ISiS: Ircam Singing Synthesis

The ISiS software is a command line application for singing synthesis that can be used to generate singing signals by means of synthesizing them from melody and lyrics.
The ISiS software is the result of the french national project ChaNTeR (Project ANR-13-CORD-011), that was performed in collaboration with Acapela, LIMSI, and Dualo. and is distributed free of charge for members of the IRCAM Forum.

ISiS operates offline synthesis by means of reading score and lyrics from data files and renders the result into an output sound file. In its current version ISiS supports synthesis with 3 French singing voices:

  1. RT: a tenor male pop singer, and
  2. MS: a female mezzo-soprano pop singer, and
  3. EL: a female soprano lyrical singer.

Installation

For working with ISiS the software and singing voices need to be installed. Please see detailed instructions for the installation of the command line application and singing voices in the following section

The ISiS command line

Once the initial steps are performed you are ready for the first synthesis. For this please open your terminal app and type (where the > character represents the shell prompt and should not be typed)

First steps

> isis.sh -v

If all went well, you should receive the isis version displayed on the terminal.

ISiS version::1.2.7

In case you receive an error message that means that at least one of the steps described so far have not been performed correctly. please check all of them, and if you don’t find the problem please contact IRCAM Forum support, sending the following pieces of information

  1. The error message you received
  2. The content of the .bashrc, .bash_profile, .tcshrc, and .cshrc files you modified
  3. The output you receive when you type
> echo $SHELL

in your terminal.

Synthesising the default song

the default song is a short extract from the French song Les feuilles mortes. We will first experiment a little bit with the singing synthesis on the the command line before we will describe in more detail the parameters you can manipulate in the score cfg file.

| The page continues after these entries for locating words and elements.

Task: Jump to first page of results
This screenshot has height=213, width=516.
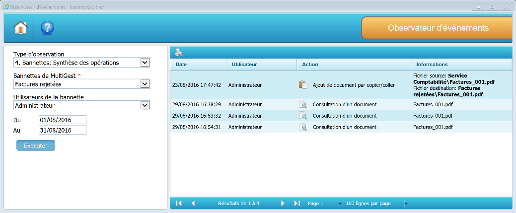Action: pos(179,203)
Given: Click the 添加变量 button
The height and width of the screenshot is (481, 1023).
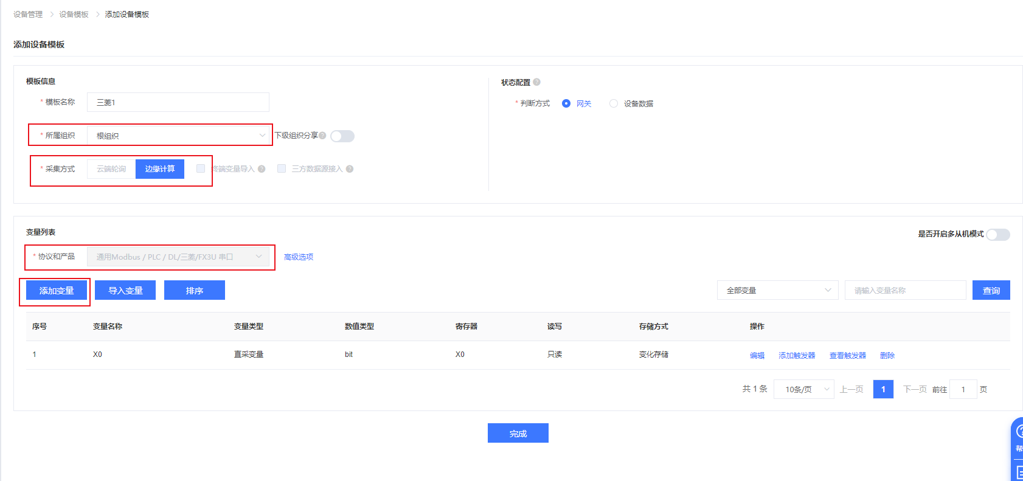Looking at the screenshot, I should tap(57, 291).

As a first trial please run the command

> isis.sh -o defsong.wav

After a about 20 seconds (the time depends on the power of your computer) and a long list of cryptic output the command prompt will reappear. The last lines should display

#################################################
PaN voiced synthesis
#################################################
#################################################
PaN unvoiced synthesis
#################################################
#################################################
apply post-processing treatments
#################################################
Create: defsong.wav using wav format!
=======================================
computed in 28.277118921279907s

Which means all went well and you can now listen to the song by means of running

> open  defsong.wav

in the terminal. This will open the default application for wav snd files allowing you to listen to the result. In case you installed MS as default voice you should get defsong_MS.wav

If you use another singing voice as default you may get a little bit strange sounding results. The score is in fact written for soprano voices and especially if you use RT as singing voice the result suffers from the required transpositions. So depending on the default voice you have configured you should adapt the command line to transpose the default melody, such that it better matches the singing voice.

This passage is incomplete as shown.